There is one thing that I feel fairly certain about. Pain is morally significant. If an action causes pain, then that is at least a pro tanto moral reason not to perform that action. So if fish feel pain when I hook them and pull them out of the water, then that is at least a pro tanto moral reason not to fish. I think that I am familiar with most of the standard reasons to discount animal pain, and I find them all unconvincing. They all seem to amount to saying, in one way or another, that “We’re smarter than they are, so their pain doesn’t matter.” My response is that pain hurts just the same, regardless of how smart you are. Of course, I agree that the lack of certain kinds of intelligence precludes the possibility of certain kinds of pain. For instance, if fish do not project very far into their futures, then they probably do not fear death in exactly the same way in which a human being would. But that does not change the fact (if it is a fact) that they feel pain, and that their pain hurts, and that hurting is a bad thing. So I don’t find this whole “we’re smarter” line of argument very helpful in this context. That is not to say that there are no morally relevant differences between human and nonhuman animals. I’m not arguing for that here. My present position is just this: fish pain is a pro tanto reason not to fish, and therefore if fishing is to be justified, then there must be a morally relevant reason for doing it that outweighs this reason not to do it. What could that be?

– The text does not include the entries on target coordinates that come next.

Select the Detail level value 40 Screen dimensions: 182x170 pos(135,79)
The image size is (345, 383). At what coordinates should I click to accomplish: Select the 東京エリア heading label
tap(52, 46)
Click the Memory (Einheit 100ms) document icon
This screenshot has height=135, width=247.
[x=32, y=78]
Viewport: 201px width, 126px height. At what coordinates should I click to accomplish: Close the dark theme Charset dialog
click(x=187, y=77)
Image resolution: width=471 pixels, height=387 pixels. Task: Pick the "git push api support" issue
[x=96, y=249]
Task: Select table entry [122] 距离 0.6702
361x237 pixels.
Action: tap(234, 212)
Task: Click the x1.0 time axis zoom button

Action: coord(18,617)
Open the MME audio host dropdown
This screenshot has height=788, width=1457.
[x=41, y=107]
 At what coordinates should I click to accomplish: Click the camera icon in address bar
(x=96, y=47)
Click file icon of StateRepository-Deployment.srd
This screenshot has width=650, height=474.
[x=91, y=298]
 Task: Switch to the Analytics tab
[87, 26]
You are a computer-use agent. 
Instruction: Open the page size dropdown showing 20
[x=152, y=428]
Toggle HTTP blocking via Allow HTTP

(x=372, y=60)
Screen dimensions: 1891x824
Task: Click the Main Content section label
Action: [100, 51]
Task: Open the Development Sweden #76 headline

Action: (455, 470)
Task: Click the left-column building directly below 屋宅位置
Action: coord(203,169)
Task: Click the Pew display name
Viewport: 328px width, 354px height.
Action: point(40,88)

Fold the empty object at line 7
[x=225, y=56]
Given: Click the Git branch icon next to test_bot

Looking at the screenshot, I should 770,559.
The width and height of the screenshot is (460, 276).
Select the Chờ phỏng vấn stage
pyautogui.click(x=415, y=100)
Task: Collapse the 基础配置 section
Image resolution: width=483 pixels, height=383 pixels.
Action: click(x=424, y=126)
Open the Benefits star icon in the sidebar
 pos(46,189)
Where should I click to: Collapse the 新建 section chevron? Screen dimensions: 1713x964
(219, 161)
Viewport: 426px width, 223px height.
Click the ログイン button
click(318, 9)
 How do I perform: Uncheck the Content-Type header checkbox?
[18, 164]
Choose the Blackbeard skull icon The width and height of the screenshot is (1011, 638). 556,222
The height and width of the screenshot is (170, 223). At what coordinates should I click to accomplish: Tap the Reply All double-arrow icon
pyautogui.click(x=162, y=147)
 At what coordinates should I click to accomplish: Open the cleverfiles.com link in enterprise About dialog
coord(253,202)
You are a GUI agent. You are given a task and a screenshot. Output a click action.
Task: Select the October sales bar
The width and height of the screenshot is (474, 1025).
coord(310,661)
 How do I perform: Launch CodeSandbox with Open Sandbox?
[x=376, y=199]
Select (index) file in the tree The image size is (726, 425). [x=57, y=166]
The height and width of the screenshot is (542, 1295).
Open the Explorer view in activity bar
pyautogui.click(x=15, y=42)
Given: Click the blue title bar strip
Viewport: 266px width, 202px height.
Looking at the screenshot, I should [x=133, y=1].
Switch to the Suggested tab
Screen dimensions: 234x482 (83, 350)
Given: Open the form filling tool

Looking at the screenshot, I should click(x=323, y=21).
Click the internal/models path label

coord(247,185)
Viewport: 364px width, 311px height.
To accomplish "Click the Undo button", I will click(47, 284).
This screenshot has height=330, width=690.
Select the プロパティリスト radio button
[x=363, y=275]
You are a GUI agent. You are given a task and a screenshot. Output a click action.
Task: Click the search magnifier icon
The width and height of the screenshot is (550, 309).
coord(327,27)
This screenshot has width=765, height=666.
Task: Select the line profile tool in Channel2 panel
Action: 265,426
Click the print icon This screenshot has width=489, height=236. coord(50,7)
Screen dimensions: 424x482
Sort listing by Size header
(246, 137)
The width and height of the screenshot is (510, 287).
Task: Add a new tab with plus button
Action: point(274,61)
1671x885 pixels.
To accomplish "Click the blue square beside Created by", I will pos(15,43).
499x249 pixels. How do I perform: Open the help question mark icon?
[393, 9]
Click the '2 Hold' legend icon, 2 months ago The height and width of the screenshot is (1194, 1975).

Robert Nozick once said that his view about animals was “Kantianism for human beings, and utilitarianism for everything else.” Let’s try that out, and see where it goes. I do enjoy fishing. I enjoy it immensely. Is it possible that my enjoyment of fishing is sufficient to outweigh the negative value of fish pain? At this point the problem of interpersonal utility comparisons leaps clearly into view. How could I possibly make a reasonable comparison between the fish’s pain and my enjoyment? Even if I can discern that fish feel pain, how could I measure or quantify it in such a way as to make a comparison with my enjoyment of fishing? I find that extremely difficult to do. Maybe the empirical evidence will help me here. I will find out. But if I cannot make the comparison, then it seems to me that I should err on the side of not causing harm. In that case, it seems that I should forgo fishing. On the other side, however, there is my love of the activity, and the long, personal history that I have with it. That seems to count for something too. But here again, I really don’t know how to weigh it.
Well, as you can see, I am in the throes of this question, with no clear answer. Here is one possibility, which intrigues me. When I think about fishing now, and I imagine catching a fish, the fact that the fish might be feeling pain comes to forefront of my mind. Maybe what I should do is to read the book on fish pain, and then go fishing. If I hook a fish, and I am fully aware of the pain that I am causing, maybe my conscience will tell me what I ought to do. Maybe I should trust my own reaction at that moment. Or should I? I really don’t know.